Despite these well-argued cases, Babcock’s selection and omission of writers is at least in part a function of the present and of the readership of the Twayne’s series. The politics of the literary marketplace and the need to construct an orderly work are also surely behind the systematic use of English for titles and quotations and the selection of works discussed-two for each author, one representing the phenomenological anti-novel of the 1960s and the other standing for the structuralist novel of the later period (except in the case of Duras, where the best-seller L’Amant of the autofictional period is preferred to the difficult works of the 1970s).

Babcock’s interestingly nuanced conclusion situates the shared historical relativism, the internal focalization that corresponds to the need to recover a collapsed order on an individual level, and the interest in the functioning of the creative consciousness present in the earlier phase of the New Novel within modernism.

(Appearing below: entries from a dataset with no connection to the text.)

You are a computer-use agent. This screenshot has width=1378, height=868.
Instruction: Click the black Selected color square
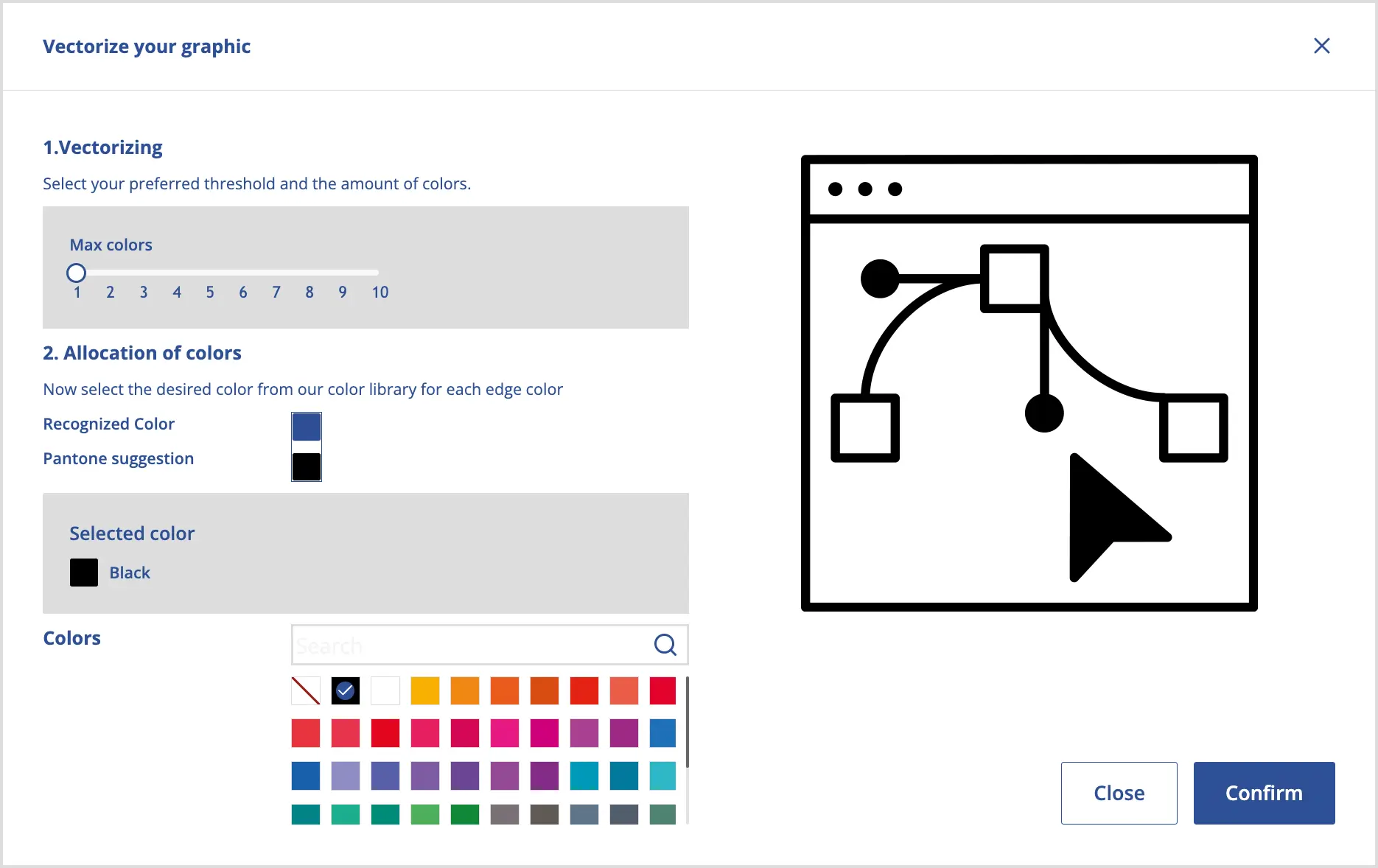click(84, 573)
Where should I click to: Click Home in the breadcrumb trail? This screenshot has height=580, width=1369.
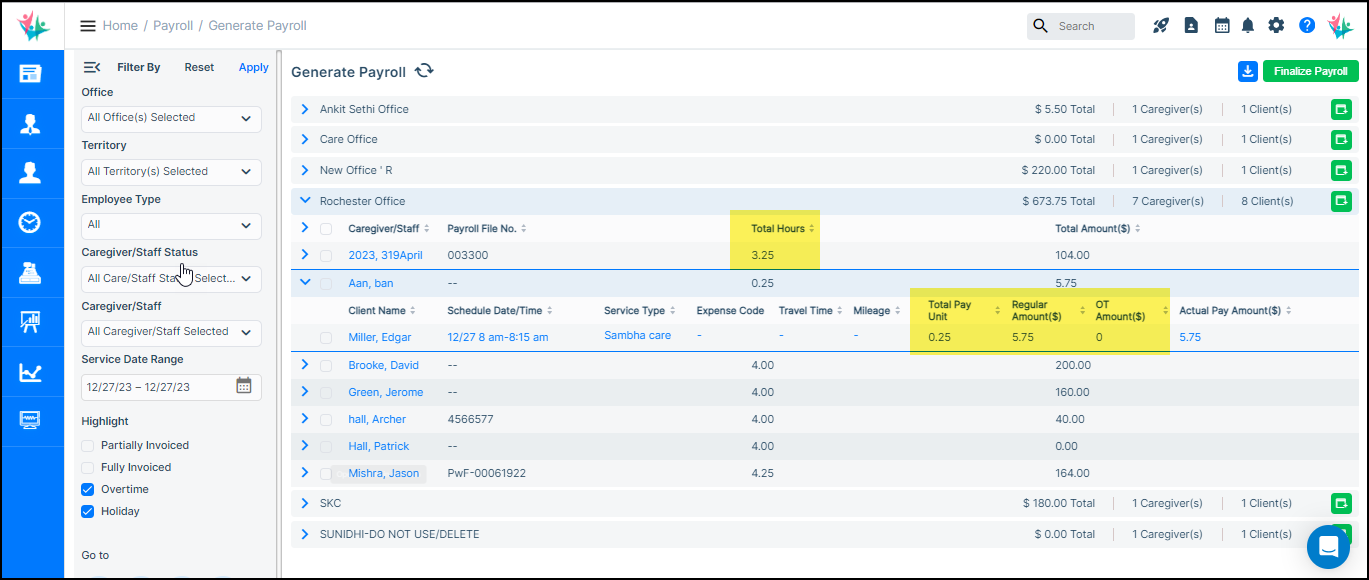(x=120, y=25)
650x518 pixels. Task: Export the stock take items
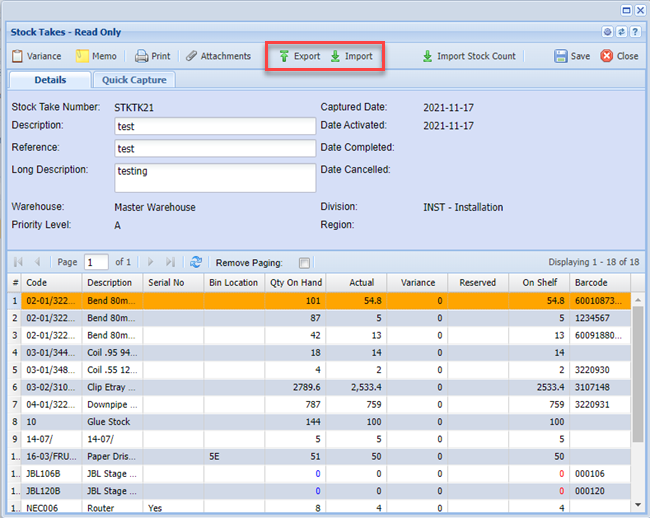[x=299, y=56]
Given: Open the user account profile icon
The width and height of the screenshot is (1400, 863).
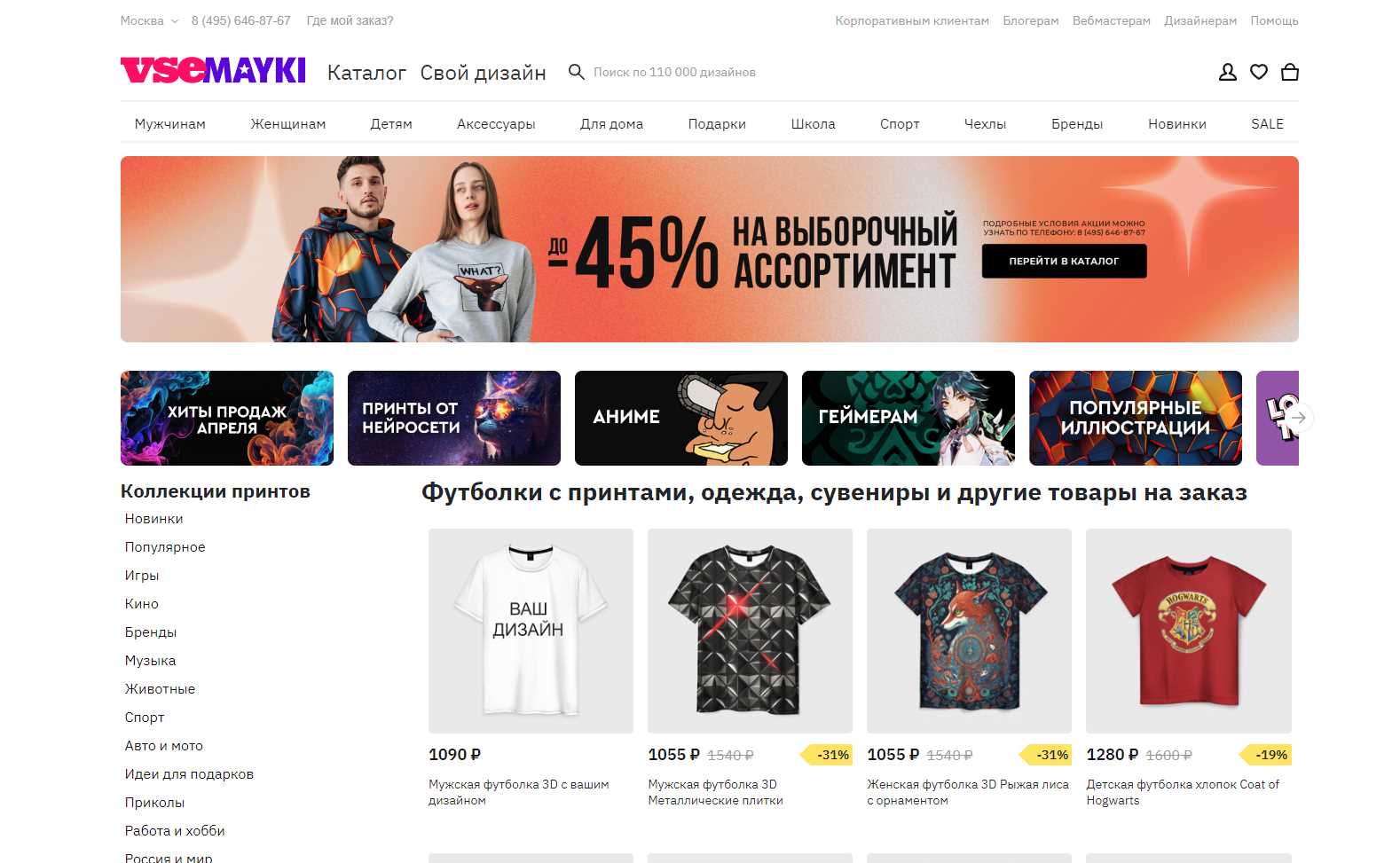Looking at the screenshot, I should tap(1227, 72).
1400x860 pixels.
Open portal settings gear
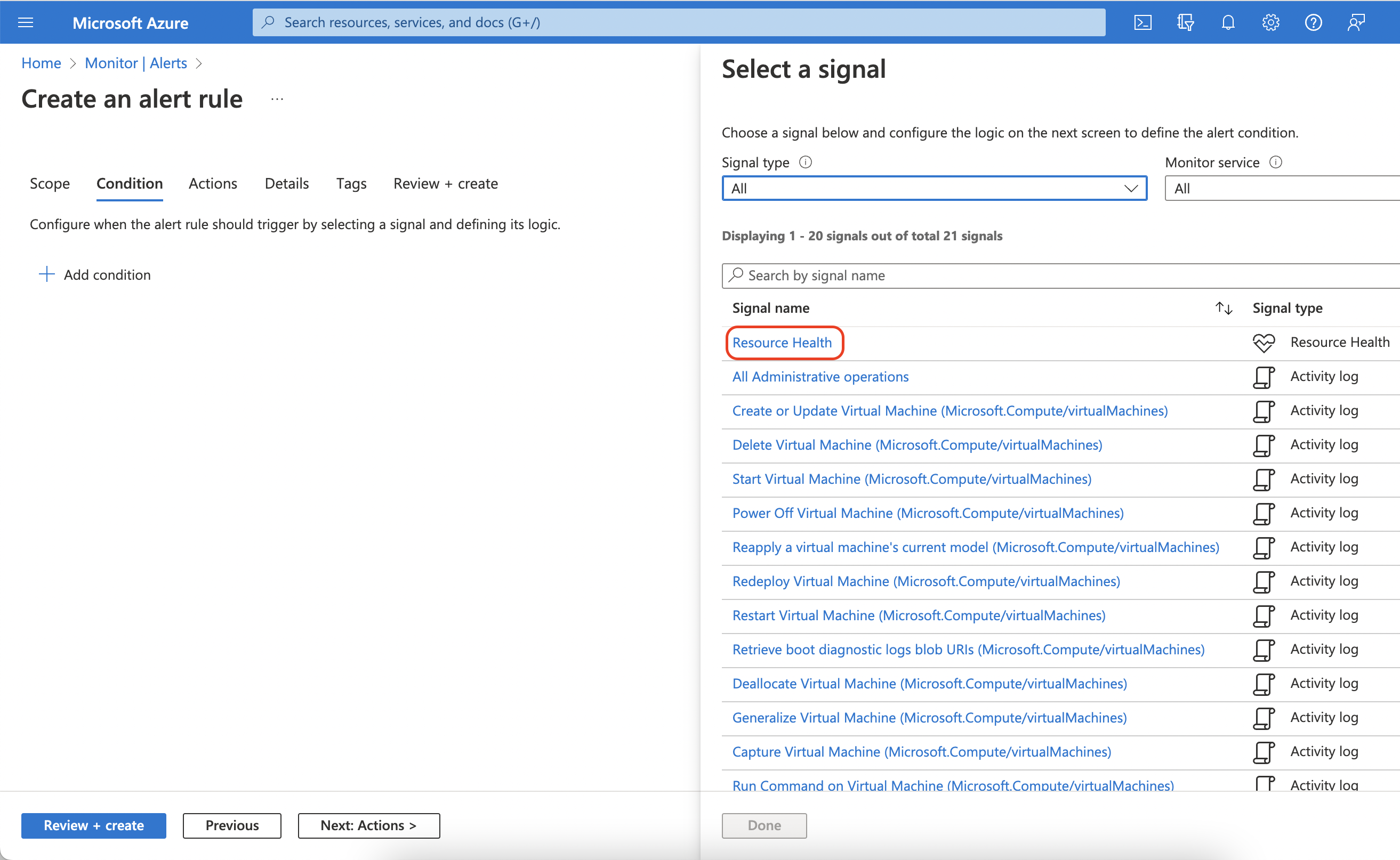(x=1270, y=22)
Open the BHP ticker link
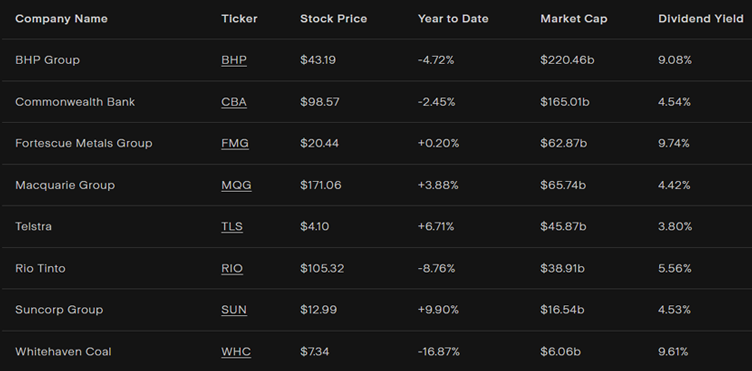The height and width of the screenshot is (371, 752). point(234,60)
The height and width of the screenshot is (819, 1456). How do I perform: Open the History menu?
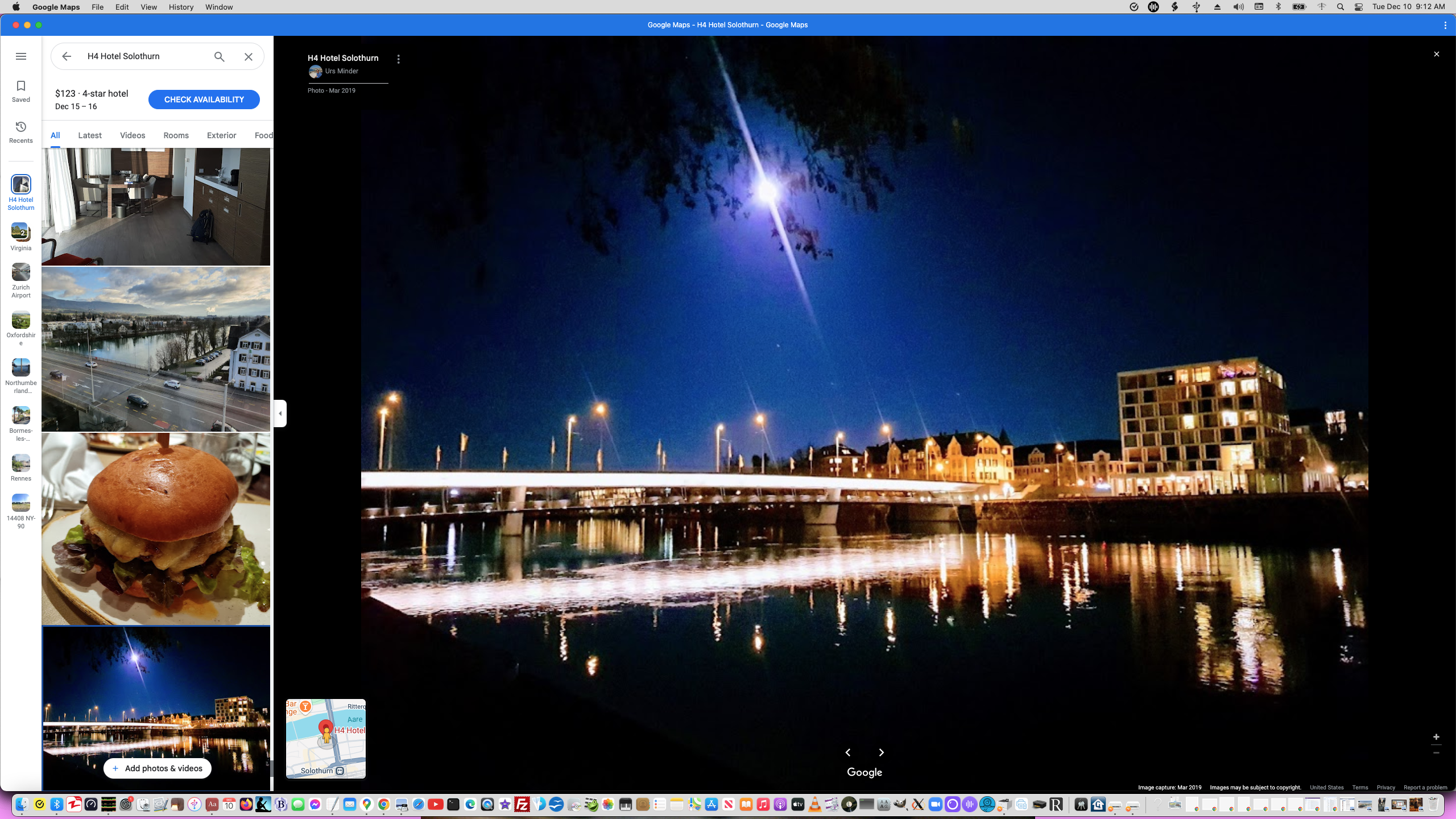(x=180, y=7)
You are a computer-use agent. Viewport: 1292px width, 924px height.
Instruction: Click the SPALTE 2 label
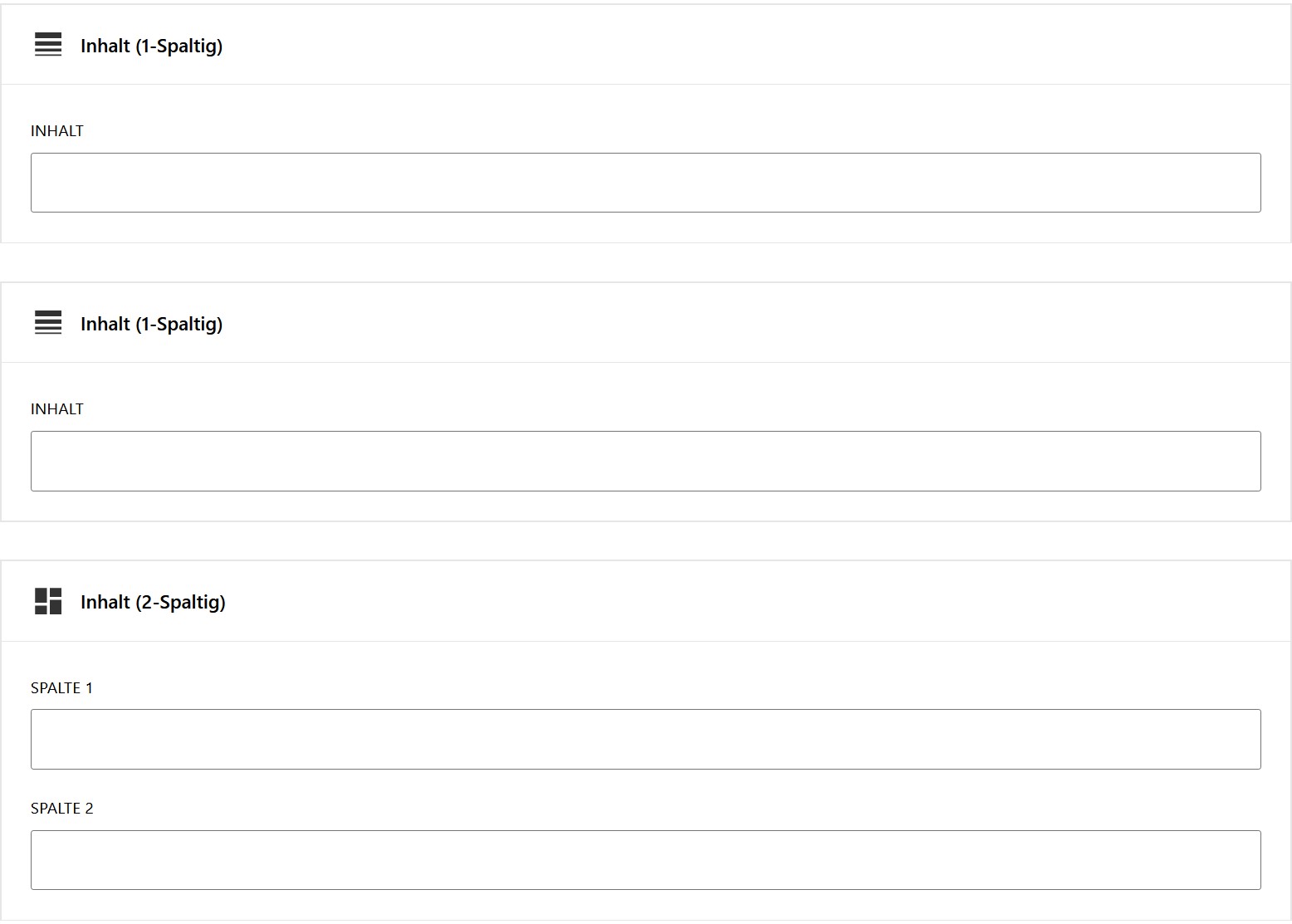[x=61, y=809]
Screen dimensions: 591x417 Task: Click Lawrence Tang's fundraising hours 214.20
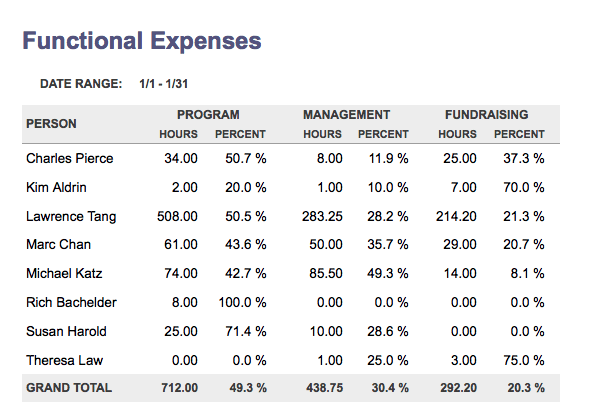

The later focus on representation and the revisiting of “used-up” forms is seen as possibly postmodern but in the event that the New Novel is cohesive-a movement rather than a move-it would fall, he argues, outside the multiplicity of heterogeneous techniques that mark the postmodern.

This study demonstrates both the heterogeneity of the work of the individual writers presented and the ideological/aesthetic preoccupations common to an era-the paradoxical existence of a movement that, as Babcock himself admits, paraphrasing Luce Irigaray, “wasn’t one.” It has the merit of being clear and accessible to students without over-simplification despite one or two minor errors of fact (“the girl in the Lover has two brothers whereas Duras has only one,” 125). Had Babcock continued to examine the transition of the New Novel to New Autobiography in the last two decades, this would have strengthened his conclusions on the reluctance of the New Novelists to accept a postmodern ethos of language all alone and on the possibility in a self-fictioning of the sliding into language of something lived.